Discussion Thread: DIP 1036--Formatted String Tuple Literals--Community Review Round 1

Adam D. Ruppe destructionator at gmail.com
Wed Sep 9 23:47:35 UTC 2020


On Wednesday, 9 September 2020 at 23:04:37 UTC, James Blachly 
wrote:
> Are there contemporary examples of other languages whose string 
> interpolation is as complex as this proposals? I am really only 
> most familiar with Javascript and Python, both of which use 
> automatic memory management and the *string is a string is a 
> string*.

Javascript is actually *very* similar to this dip, with the key 
difference that in D, we reuse existing normal function call 
syntax whereas Javascript invented a new magic function call 
syntax just for this feature.

See the "Tagged templates" section here: 
https://developer.mozilla.org/en-US/docs/Web/JavaScript/Reference/Template_literals

Notice that they call it a "template literal" rather than an 
interpolated string since it is so much more than a string.

If you write

foo`${5}, ${23}`

in Javascript, it actually will rewrite that into a function call:

foo([ "", ", ", ", ", "" ], 5, 23);

I realize that's hard to read with all the quotes and commas... 
but it is essentially a dynamically-typed equivalent to what this 
DIP is talking about.

The first argument to foo is a string spec. In D, we represent it 
as a templated struct. Javascript instead represents that as an 
array of strings. But it is fundamentally the same idea: it gives 
the string pieces from around the placeholders and an entry 
representing the inserted item.

Then, the interpolated items are passed as separate arguments 
after the spec - just like we propose for D. The example on MDN 
for this uses JS' `...values` syntax to put it into an array, in 
D, we'd call that same thing `(Values...)(Values values)`, but 
again it is the same thing, just JS uses their dynamic typing 
whereas D uses a template.


Now, the obvious difference with Javascript is they have a 
default function. Above, I wrote foo`...`. Leave the foo part off 
and it uses the default function instead - which is identical to 
our proposed idup. JS can do this because they introduced a new 
function call syntax to the language. And they can do that 
because JS only has one kind of function call to begin with: 
obj.foo(x) (where obj is optional and will default to null).

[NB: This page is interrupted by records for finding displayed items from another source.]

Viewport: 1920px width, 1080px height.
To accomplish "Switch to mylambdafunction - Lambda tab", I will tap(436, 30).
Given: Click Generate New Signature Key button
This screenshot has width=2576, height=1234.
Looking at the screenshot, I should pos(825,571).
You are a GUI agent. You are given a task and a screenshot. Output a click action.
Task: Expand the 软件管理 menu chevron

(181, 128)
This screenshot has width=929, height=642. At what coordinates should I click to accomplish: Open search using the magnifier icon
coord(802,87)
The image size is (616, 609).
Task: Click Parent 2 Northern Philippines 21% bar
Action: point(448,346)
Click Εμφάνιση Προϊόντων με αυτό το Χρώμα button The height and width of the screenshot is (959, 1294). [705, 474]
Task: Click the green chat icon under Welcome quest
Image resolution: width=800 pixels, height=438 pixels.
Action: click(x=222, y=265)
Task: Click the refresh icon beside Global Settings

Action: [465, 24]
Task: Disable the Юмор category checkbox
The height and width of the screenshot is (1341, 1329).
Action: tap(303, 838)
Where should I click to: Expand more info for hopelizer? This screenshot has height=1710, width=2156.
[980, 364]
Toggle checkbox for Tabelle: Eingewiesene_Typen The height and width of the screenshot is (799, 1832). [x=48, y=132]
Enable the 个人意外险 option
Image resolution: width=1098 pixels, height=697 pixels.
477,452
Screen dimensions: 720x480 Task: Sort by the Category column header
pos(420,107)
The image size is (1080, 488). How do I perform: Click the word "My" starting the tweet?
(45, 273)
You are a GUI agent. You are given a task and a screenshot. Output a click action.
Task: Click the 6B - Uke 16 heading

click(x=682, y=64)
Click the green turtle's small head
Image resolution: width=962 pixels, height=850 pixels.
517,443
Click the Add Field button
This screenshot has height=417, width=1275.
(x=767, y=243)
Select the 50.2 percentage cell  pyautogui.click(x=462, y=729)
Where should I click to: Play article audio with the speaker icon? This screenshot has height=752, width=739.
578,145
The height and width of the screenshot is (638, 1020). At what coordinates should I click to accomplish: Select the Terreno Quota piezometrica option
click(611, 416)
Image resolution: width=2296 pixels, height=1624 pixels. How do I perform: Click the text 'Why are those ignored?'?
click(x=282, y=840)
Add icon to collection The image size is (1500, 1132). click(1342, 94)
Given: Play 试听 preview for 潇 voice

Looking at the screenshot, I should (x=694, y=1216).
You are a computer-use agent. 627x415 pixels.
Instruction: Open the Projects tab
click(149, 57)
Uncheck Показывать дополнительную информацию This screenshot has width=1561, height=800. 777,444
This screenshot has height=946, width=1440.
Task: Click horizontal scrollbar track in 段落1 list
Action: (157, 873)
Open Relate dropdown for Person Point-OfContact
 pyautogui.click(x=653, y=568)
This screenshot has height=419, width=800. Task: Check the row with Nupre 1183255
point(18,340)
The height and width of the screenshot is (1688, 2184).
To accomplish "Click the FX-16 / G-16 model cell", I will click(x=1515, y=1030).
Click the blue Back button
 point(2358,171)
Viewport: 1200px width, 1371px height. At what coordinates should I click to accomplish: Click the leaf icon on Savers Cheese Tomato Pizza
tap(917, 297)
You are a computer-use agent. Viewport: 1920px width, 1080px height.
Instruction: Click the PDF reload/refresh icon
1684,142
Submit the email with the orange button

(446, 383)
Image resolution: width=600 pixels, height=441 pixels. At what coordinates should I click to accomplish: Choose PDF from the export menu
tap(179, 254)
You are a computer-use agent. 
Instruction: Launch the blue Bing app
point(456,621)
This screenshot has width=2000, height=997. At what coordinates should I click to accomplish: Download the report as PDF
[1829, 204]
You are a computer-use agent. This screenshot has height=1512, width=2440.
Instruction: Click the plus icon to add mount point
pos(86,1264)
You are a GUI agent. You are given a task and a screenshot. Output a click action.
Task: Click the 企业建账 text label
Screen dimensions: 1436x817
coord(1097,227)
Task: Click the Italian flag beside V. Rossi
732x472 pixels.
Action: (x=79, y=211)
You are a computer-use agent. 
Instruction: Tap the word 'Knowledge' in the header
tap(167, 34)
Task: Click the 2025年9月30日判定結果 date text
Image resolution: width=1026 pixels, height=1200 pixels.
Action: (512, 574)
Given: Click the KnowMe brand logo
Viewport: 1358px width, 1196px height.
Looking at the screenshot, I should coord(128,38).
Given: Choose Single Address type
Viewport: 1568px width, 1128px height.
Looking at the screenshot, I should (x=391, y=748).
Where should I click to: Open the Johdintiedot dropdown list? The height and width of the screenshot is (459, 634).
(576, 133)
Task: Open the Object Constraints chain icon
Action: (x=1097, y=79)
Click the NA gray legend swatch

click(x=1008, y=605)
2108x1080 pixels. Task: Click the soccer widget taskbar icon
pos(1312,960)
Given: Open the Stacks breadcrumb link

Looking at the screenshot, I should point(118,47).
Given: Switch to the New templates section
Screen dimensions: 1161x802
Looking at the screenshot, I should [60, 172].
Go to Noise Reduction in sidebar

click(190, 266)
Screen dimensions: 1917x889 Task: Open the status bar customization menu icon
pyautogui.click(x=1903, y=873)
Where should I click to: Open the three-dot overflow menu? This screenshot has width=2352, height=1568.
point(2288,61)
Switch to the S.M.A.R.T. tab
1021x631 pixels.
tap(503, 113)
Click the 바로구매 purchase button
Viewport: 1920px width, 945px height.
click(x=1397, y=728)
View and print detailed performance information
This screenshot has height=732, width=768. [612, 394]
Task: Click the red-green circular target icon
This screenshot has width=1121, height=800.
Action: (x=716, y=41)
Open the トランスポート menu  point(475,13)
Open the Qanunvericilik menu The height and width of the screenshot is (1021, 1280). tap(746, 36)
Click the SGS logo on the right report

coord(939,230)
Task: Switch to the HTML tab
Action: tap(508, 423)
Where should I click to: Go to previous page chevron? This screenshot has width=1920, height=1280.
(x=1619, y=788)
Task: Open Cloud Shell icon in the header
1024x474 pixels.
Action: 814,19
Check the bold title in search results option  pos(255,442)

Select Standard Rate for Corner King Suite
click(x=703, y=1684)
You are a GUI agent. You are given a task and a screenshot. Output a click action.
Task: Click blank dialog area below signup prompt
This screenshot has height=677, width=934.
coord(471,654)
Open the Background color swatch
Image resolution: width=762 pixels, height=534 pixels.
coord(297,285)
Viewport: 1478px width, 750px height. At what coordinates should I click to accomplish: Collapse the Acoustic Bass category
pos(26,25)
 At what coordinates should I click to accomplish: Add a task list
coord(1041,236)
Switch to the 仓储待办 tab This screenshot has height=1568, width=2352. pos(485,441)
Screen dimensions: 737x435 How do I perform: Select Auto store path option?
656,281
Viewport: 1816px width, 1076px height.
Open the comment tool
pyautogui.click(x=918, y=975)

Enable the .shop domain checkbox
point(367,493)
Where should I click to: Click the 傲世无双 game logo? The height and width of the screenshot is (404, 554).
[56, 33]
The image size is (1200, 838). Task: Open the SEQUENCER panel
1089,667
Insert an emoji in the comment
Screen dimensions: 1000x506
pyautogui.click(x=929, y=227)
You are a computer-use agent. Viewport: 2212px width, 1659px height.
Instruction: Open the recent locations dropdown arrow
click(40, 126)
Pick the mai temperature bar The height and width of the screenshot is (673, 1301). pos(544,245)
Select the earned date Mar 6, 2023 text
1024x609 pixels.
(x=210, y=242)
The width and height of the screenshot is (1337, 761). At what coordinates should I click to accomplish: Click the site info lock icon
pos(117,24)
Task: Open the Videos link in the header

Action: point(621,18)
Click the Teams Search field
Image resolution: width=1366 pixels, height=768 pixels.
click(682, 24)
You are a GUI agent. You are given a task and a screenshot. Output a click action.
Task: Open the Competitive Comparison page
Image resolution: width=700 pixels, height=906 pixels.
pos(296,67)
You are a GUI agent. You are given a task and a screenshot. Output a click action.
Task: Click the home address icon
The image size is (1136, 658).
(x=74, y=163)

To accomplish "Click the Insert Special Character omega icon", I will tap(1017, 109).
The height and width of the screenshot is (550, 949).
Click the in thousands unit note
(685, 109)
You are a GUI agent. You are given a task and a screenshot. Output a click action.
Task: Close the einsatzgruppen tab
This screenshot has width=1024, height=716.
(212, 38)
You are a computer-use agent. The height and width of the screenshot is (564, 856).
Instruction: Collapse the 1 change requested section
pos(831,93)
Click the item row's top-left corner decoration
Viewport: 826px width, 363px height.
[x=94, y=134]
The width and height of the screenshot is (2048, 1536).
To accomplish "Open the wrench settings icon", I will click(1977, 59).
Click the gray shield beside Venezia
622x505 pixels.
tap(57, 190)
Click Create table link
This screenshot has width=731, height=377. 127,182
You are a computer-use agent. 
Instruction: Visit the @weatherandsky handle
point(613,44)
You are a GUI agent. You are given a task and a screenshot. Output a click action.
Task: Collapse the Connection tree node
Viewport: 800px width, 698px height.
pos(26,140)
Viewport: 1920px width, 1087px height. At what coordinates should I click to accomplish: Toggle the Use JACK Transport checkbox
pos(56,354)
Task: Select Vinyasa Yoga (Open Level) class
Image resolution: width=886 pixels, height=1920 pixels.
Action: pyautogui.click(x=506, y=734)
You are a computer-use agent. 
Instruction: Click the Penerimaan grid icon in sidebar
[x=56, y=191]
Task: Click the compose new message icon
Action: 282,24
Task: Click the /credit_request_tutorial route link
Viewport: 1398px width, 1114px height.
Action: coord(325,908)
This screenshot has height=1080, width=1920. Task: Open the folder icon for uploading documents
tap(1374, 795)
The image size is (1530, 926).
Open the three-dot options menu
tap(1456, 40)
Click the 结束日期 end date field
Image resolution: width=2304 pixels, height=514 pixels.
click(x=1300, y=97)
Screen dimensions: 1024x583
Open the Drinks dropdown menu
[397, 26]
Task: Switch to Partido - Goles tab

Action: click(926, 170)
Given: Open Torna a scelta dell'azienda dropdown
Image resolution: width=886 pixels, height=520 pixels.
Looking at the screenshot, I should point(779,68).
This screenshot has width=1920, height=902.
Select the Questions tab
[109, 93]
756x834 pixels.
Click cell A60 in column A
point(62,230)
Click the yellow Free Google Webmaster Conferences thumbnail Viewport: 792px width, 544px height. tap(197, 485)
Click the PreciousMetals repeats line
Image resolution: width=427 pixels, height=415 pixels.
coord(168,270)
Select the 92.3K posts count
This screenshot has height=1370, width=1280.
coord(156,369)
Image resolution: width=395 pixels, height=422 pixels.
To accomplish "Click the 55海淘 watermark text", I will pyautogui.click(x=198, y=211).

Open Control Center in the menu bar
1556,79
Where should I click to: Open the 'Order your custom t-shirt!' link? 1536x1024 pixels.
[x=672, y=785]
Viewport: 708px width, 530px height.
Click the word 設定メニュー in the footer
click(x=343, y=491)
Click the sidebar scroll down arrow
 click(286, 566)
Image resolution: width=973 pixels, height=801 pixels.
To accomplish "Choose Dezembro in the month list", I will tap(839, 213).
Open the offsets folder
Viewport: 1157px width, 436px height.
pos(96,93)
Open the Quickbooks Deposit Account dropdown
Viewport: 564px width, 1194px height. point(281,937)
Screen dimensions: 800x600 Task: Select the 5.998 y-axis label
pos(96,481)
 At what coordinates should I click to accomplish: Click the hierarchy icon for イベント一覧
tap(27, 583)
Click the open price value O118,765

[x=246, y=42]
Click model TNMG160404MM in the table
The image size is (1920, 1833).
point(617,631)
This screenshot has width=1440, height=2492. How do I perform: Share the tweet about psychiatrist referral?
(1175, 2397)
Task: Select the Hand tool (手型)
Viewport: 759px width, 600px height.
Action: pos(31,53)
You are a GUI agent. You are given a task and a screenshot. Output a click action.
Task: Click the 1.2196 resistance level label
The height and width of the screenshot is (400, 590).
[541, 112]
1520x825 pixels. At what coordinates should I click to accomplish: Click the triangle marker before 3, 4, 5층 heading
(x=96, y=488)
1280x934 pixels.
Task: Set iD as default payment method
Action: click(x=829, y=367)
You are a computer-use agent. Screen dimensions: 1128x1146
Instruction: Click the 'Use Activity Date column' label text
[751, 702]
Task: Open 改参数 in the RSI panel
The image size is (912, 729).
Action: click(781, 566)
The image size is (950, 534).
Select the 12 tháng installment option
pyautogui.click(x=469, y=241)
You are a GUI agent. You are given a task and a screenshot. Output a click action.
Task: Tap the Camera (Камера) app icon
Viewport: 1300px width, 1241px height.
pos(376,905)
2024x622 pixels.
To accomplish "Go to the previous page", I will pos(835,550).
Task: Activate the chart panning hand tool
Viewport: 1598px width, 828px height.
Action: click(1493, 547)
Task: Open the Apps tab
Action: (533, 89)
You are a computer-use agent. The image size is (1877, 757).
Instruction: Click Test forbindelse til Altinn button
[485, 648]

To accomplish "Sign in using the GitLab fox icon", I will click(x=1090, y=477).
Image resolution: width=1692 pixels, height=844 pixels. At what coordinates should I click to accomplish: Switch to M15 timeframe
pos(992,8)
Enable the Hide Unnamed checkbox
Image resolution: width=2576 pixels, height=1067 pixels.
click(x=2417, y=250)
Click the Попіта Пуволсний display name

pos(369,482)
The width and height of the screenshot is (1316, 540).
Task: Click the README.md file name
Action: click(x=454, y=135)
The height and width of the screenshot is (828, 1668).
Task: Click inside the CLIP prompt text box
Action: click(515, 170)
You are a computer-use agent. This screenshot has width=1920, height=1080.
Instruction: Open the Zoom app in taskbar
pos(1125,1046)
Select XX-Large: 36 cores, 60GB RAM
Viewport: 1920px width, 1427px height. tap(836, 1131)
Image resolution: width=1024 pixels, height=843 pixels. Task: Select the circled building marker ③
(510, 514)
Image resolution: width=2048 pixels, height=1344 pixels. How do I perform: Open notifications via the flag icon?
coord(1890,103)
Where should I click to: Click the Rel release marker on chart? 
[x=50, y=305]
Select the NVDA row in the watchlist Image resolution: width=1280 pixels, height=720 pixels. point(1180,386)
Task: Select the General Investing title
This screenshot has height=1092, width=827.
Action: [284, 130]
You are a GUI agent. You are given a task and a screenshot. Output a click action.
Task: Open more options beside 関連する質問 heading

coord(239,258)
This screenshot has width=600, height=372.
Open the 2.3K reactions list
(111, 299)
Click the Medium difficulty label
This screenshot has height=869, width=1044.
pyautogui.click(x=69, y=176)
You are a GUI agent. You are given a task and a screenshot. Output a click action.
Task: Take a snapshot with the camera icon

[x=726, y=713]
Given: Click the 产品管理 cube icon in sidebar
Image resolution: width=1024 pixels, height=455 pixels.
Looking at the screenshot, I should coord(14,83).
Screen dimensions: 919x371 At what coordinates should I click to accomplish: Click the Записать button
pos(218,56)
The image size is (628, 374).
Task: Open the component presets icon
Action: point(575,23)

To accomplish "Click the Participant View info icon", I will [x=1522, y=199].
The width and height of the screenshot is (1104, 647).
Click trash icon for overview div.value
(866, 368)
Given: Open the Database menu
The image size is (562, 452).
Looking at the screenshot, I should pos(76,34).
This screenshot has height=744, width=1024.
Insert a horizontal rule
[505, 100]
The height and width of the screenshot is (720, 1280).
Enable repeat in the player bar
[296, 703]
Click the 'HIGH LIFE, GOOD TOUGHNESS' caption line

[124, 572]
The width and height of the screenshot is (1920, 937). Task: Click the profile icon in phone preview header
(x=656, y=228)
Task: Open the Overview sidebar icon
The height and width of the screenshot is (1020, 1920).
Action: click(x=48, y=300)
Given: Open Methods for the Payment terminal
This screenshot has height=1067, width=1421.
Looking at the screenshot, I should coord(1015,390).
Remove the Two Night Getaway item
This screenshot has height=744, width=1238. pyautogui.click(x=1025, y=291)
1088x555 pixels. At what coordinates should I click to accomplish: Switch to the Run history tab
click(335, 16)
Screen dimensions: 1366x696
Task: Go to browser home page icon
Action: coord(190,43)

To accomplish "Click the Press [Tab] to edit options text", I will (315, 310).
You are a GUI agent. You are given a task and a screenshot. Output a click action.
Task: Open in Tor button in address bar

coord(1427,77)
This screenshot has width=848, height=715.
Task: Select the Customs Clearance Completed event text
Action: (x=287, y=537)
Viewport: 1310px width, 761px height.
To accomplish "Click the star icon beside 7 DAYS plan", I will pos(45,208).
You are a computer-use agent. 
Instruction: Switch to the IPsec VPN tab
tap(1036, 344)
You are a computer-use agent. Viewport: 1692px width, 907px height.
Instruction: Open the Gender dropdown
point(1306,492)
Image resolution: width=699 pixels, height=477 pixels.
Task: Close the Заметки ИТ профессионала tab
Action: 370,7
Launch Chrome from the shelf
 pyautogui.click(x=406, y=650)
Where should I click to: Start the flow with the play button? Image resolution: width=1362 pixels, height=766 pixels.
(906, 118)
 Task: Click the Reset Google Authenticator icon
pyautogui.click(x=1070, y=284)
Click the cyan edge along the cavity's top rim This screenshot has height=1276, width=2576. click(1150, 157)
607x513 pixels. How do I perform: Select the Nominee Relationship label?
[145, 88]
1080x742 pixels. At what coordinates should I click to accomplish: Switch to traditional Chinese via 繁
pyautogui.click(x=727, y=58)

D, by contrast, has several kinds of function calls: traditional 
foo(x), UFCS x.foo, and template foo!(x). Instead of inventing 
three new kinds of magic function call syntax, we just reuse what 
we already have. But, of course, that does have one small 
downside: there's no way to insert a default function like 
Javascript does without either more compiler magic or limiting it 
to just one case and forgetting about the others.

Instead we simply ask you to explicitly call the function you 
want in all cases. I doubt most users will even find this 
particular controversial after they try it in reality.